You'll note the different light. Some shots were taken in the morning. Some in the evening. Light is amazing isn't it? I'm trying to assimilate so many things right now. The skills that are being taught in my class, the complexities of a new camera. So many people in my class are having things "just click" for them right now. I'm not quite there yet. I'm trying to be paitent with myself and realize that I'm absorbing a lot of things at once. Just keep moving forward and those clicks will come. What I like about these pictures is the gorgeous color of the beets, and how I'm clearly learning to find and trust the light. The folds in the cloth they're resting on remind me that it's new, from our recent visit to Ikea. I like having that little hint to place this photo in the context of our lives.

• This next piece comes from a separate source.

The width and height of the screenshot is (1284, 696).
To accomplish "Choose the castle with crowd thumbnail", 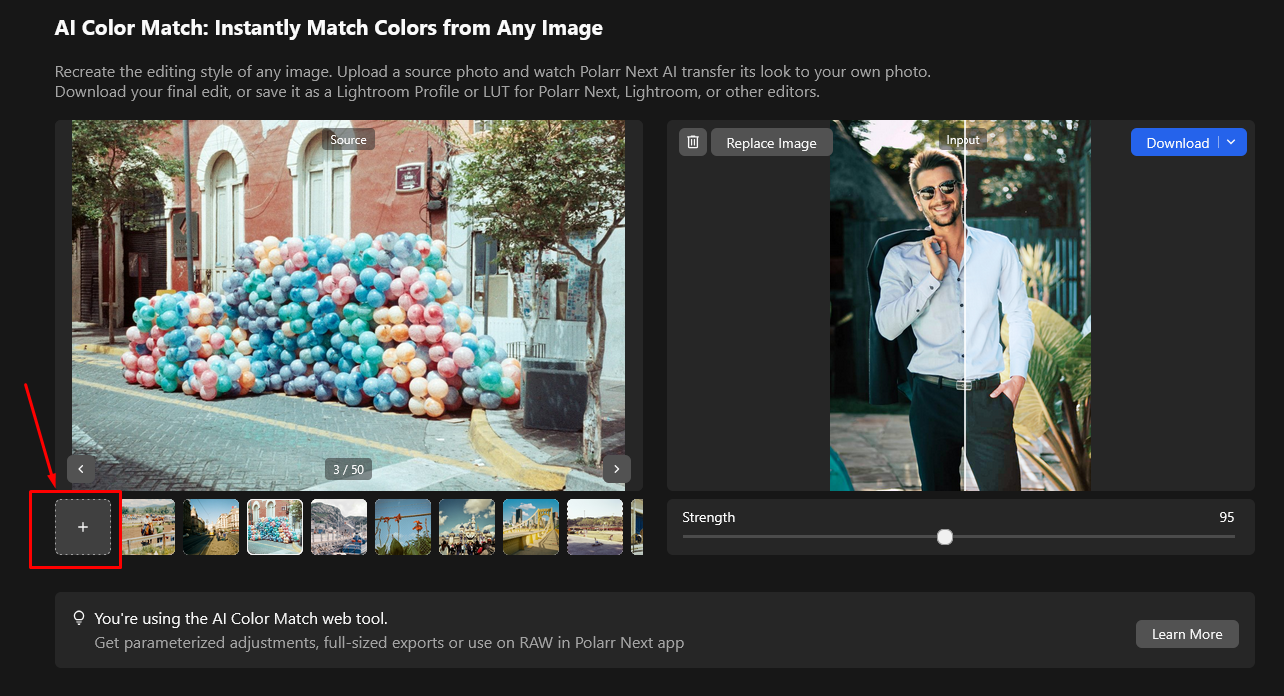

Poor Neel ended up with a bit of a bust of a birthday evening last night. All of your comments and the birthday wishes he got on facebook meant so much to him! We had a great dinner, but I got a big-time headache (major temperature drop here), and our son was a big-time headache! Poor Callum. Oh Lordy. Being a (pre) teen is so, so hard. From his very first breath, this kid was intense. He's only getting more so. All fall I've been kicking around a blog post about how challenging parenting him is right now, and I haven't quite gotten there yet. It's still in there, waiting to be written.
Sometimes, when the meds don't kick it with my head, the only thing that soothes is a super-hot bath. Neel and Callum were mucking their way through some challenging math (rubbing salt in the wound!), so I took myself up to the tub. I'm not sure what happened, but something new upset Callum, and as I sat in the scalding water with my head on the edge of the tub as he cried and cried in the next room, I thought, quite simply, "I don't know what to do for him." And then, just an instant later I thought, I can feed him. That much I can do. I can feed his body and keep on loving him, much as he may push and rail against it.
Tonight we're attending something called Bowls for the Hungry at Callum's school, as part of their Great Depression studies. (If that's not ironic, I don't know what is!) We'll get a "meagre" meal and the proceeds from the evening will benefit a local food bank. I'll cook these beets for us on Friday, as part of a savory tart I've been wanting to try. With some corn chowder to go along side. I can't think of much more healing and restorative than a bowl of soup. Feeding and loving my family. That's what I can do.